* **Action item**
Return each line of the listing that contains the string "link".

* **Data provided**
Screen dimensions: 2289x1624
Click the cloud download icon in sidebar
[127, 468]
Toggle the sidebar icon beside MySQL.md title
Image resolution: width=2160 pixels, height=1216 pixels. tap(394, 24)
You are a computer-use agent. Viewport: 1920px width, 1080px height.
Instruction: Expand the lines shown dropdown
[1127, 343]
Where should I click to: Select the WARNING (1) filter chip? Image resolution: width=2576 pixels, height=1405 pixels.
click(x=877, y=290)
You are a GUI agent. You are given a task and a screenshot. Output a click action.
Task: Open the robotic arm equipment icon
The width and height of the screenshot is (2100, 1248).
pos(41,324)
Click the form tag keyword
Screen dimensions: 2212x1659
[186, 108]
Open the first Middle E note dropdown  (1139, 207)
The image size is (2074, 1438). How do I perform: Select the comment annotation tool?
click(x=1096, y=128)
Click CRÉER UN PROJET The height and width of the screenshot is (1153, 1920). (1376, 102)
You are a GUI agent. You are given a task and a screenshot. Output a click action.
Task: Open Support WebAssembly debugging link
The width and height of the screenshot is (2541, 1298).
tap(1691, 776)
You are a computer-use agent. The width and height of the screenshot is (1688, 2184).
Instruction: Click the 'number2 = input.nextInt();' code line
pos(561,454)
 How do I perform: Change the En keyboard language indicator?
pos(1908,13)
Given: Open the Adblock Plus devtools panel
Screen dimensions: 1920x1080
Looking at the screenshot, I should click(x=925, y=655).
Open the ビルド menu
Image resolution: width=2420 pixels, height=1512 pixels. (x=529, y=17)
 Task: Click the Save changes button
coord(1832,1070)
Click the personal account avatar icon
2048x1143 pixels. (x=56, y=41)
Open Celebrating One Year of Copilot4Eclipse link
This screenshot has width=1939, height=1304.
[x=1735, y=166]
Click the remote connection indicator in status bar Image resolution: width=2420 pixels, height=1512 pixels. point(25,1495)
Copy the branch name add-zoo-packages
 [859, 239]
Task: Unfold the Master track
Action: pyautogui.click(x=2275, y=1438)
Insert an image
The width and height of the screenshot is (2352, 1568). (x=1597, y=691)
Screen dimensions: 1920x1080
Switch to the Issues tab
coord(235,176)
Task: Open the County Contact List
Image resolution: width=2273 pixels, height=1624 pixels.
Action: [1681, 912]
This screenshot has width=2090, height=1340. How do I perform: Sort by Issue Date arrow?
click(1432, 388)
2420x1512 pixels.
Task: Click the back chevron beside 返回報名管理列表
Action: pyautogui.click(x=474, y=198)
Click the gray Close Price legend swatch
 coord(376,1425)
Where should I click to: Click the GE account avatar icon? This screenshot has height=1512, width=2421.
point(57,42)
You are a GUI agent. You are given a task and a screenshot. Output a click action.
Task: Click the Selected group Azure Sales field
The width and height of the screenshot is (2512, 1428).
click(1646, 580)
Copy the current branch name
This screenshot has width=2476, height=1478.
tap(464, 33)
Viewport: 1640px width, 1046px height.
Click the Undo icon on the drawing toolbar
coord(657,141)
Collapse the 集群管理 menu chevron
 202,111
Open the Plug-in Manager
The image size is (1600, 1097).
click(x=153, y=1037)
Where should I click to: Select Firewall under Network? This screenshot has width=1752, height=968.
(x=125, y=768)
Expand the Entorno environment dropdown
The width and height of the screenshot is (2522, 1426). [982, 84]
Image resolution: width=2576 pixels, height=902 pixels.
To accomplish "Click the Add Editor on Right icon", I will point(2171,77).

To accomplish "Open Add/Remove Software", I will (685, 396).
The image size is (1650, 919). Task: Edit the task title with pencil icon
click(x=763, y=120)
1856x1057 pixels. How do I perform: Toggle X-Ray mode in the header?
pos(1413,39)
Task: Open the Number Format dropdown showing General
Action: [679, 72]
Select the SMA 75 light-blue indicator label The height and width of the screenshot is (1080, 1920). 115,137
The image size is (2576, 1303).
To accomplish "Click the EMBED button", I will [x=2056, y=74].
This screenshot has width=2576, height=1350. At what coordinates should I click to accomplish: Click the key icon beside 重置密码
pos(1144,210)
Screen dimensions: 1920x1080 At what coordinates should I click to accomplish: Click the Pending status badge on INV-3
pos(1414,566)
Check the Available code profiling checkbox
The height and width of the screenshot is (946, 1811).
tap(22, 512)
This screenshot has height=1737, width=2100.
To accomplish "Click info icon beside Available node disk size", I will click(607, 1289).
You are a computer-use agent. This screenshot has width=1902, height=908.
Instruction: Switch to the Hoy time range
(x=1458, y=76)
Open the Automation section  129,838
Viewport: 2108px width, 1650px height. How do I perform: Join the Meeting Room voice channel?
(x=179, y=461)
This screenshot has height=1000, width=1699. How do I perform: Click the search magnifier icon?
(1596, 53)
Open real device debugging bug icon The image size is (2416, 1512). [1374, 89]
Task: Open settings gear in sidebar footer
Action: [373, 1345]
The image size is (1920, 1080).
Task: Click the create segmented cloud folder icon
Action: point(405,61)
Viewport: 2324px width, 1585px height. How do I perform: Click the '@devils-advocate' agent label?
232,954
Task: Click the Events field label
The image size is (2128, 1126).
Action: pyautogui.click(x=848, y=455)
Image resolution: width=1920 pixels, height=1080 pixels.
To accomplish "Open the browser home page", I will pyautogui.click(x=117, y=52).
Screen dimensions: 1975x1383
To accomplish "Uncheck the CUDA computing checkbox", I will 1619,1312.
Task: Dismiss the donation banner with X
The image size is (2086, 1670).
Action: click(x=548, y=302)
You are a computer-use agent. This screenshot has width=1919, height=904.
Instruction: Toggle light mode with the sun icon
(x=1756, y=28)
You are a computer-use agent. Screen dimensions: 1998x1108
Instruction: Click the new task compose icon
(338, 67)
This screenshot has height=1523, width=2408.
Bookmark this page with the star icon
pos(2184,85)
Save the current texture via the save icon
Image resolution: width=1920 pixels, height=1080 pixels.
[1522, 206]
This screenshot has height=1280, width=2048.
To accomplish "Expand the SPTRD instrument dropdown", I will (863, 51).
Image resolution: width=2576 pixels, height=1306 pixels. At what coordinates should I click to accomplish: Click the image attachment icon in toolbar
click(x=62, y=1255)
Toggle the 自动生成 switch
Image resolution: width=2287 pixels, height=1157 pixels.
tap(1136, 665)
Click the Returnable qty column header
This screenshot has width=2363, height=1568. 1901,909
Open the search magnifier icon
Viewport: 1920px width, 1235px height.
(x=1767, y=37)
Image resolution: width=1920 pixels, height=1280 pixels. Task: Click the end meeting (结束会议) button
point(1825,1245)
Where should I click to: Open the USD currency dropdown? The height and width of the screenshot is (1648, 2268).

* **Answer**
Task: Open Support WebAssembly debugging link
Open Celebrating One Year of Copilot4Eclipse link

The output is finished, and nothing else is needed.